Per the IRS, initial certifications of existing over-income households that will remain in place when a property is resyndicated do not need to be performed by the owner. Each unit will remain qualified and be grandfathered in as long as the owner provides the complete initial certification paperwork to show the household was income eligible when they initially moved into the tax credit property. If the owner does not have the initial certification, then they will be allowed to use a subsequent recertification that clearly shows the unit was once income eligible under the old allocation of tax credits. The owner should perform the annual recertification of each household under their normal recertification anniversary date.

On the other hand, some states require the owner to perform a full income and asset certification for all existing households who remain when property is resyndicated and require the owner or their management agent to create a completely new tax credit file for all existing tenants. For households where the new certification is over the income limits under the new allocation, owners must prove eligibility to be grandfathered in by providing the documentation of the original qualifying certification for the household that clearly shows income eligibility under the old allocation of credits. When the new certifications need to be completed by vary by states. Owners and management agents should check with their state agencies on first-year documentation requirements to avoid any noncompliance. Even if your state does not require new certifications, we strongly recommend owners to perform new certifications on existing tenants in order to confirm the eligibility of tenants rather than simply relying on previous management’s paperwork and therefore avoid any potential first-year noncompliance issues.

Avoid Two-Thirds Credits Over 15 Years

Placed-in-service rules and credit calculations are on a building-by-building basis. Owners should make sure all buildings are 100% qualified at close of the first year to avoid 15-year credits. If the target applicable fraction of 100% was not met at the close of the first year, the owner is subject to the credits being delivered over the 15-year compliance period instead of the 10-year credit period. Physical occupancy is not necessarily required to count a unit as qualified. However, tenants need to have signed the lease and have the right to occupy the unit in order to count the unit as qualified, as well as having signed the tenant income certification along with required verification of income and assets.
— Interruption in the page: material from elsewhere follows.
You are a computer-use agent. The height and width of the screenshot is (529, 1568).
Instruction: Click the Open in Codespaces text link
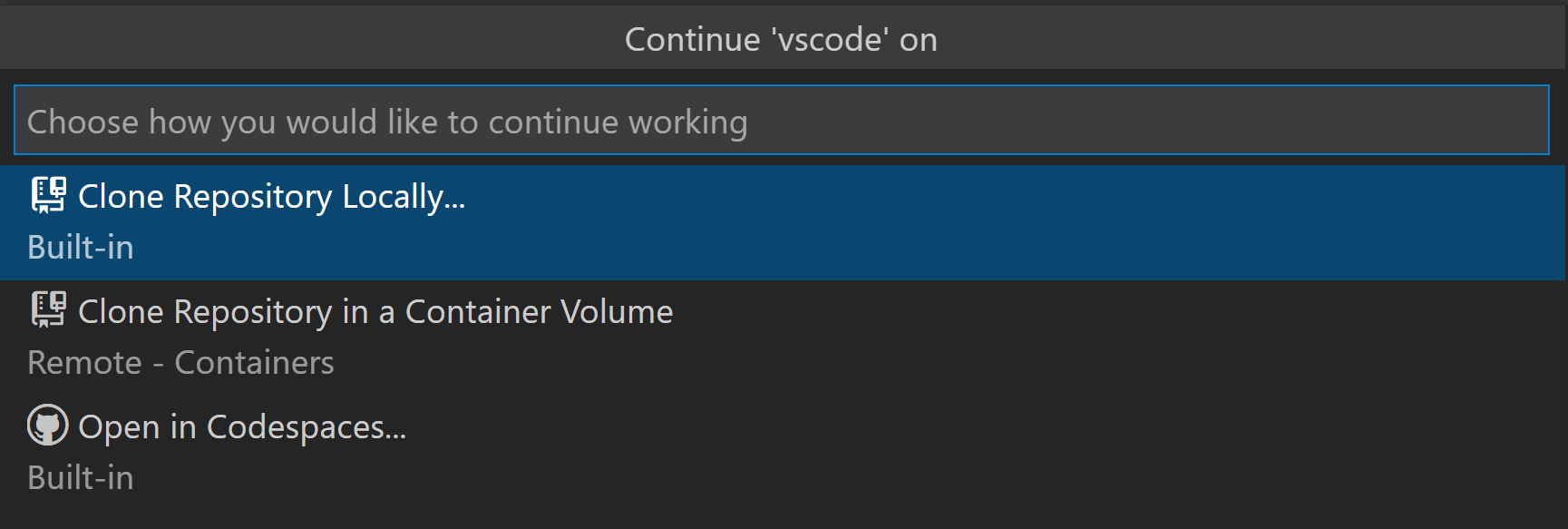(241, 426)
If 100% lease-up is challenging, owners may consider monetary incentives such as rent discounts for the first few months. If lease-up is slow and project will be less than 100% at close of first year, owners should consider leasing up some buildings 100% before leasing up other buildings to avoid 15-year credits and consider delaying credit period on buildings less than 100%.

Third-Party Review

It is important to have another set of eyes on the tenant files. Owners should have third-party review first year tenant files and rent/income limits along with other property compliance issues to mitigate first year noncompliance. Third-party review should be done before the close of the first year, and ideally have the third-party review the first few lease-up tenant files to make sure compliance issues are on track (especially rent and income limits) and errors do not get repeated. Novogradac is available to review tenant files as well as rent/income limits.